Your goal: For this exercise, please transcribe exactly and only the lines from the one containing "Task: Open the WAF section in the sidebar" through the end of the material, both ends included, without pictures.

Data supplied:

== == ==

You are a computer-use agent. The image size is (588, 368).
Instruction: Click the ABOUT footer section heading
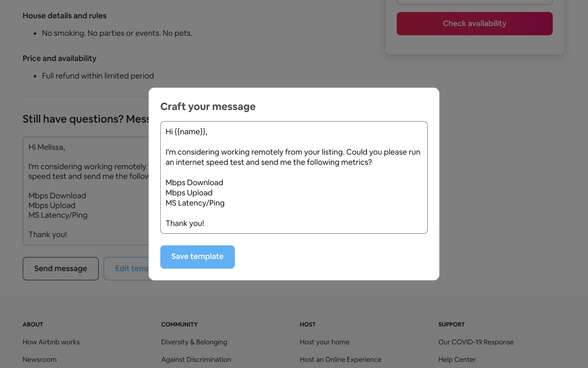point(33,324)
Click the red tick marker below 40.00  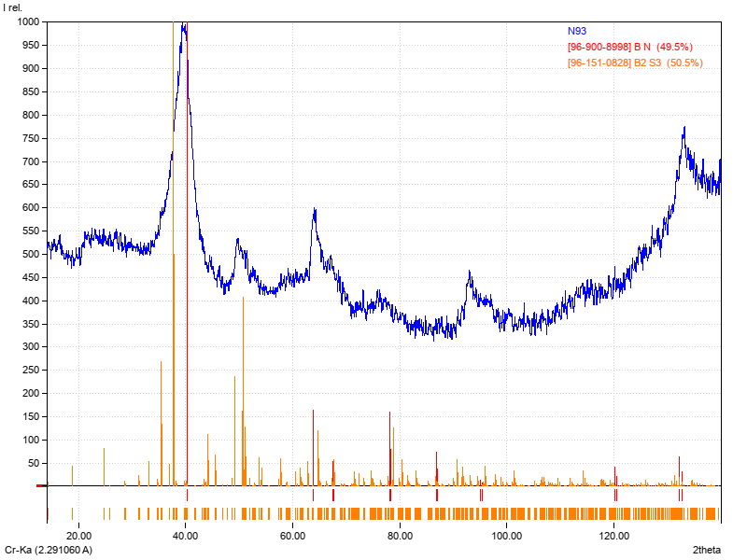[188, 496]
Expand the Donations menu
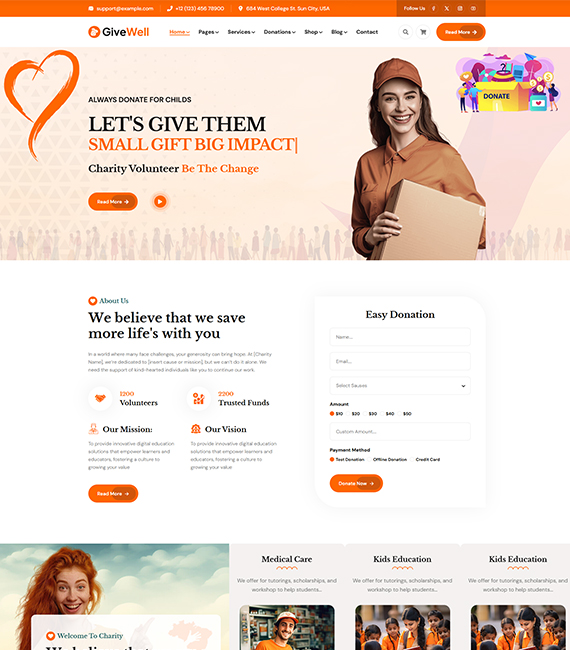This screenshot has height=650, width=570. (279, 32)
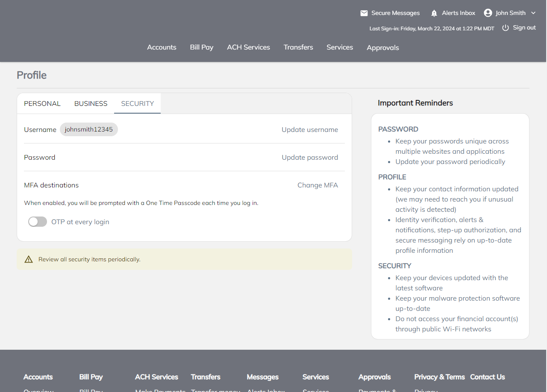Click Update username link
547x392 pixels.
[x=309, y=129]
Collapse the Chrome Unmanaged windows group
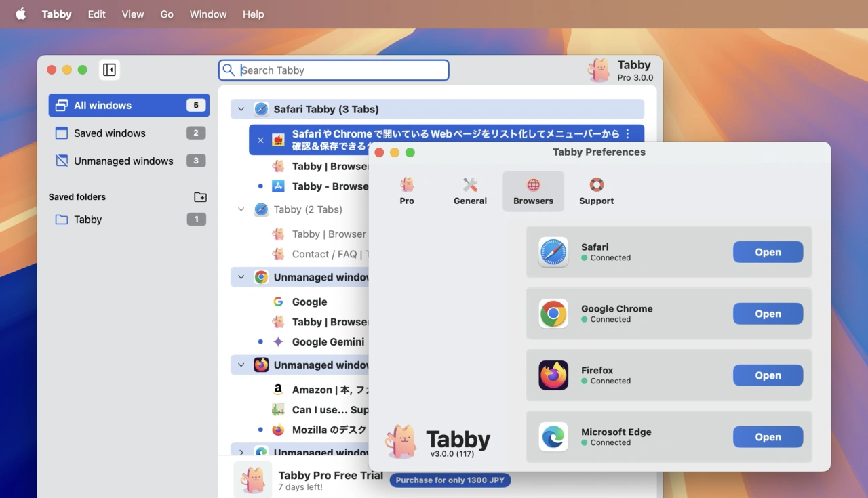868x498 pixels. [x=241, y=277]
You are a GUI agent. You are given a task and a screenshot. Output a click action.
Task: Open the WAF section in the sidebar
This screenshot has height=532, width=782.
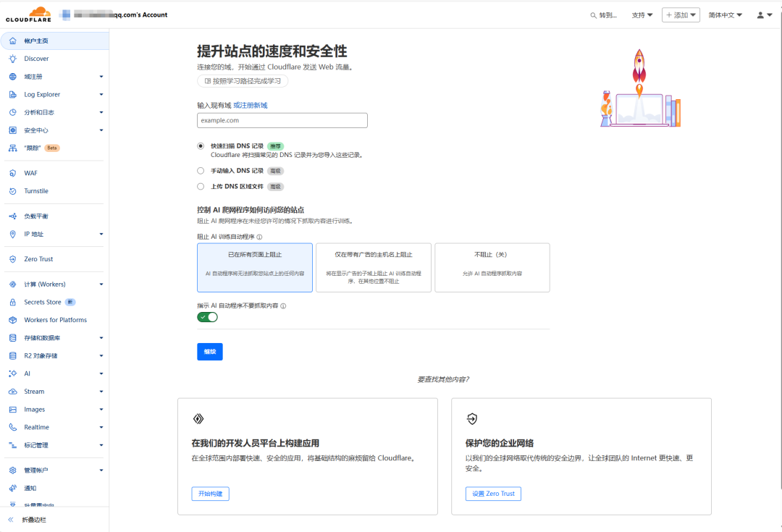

== == ==

Solved exercise:
Task: Open the WAF section in the sidebar
This screenshot has height=532, width=782.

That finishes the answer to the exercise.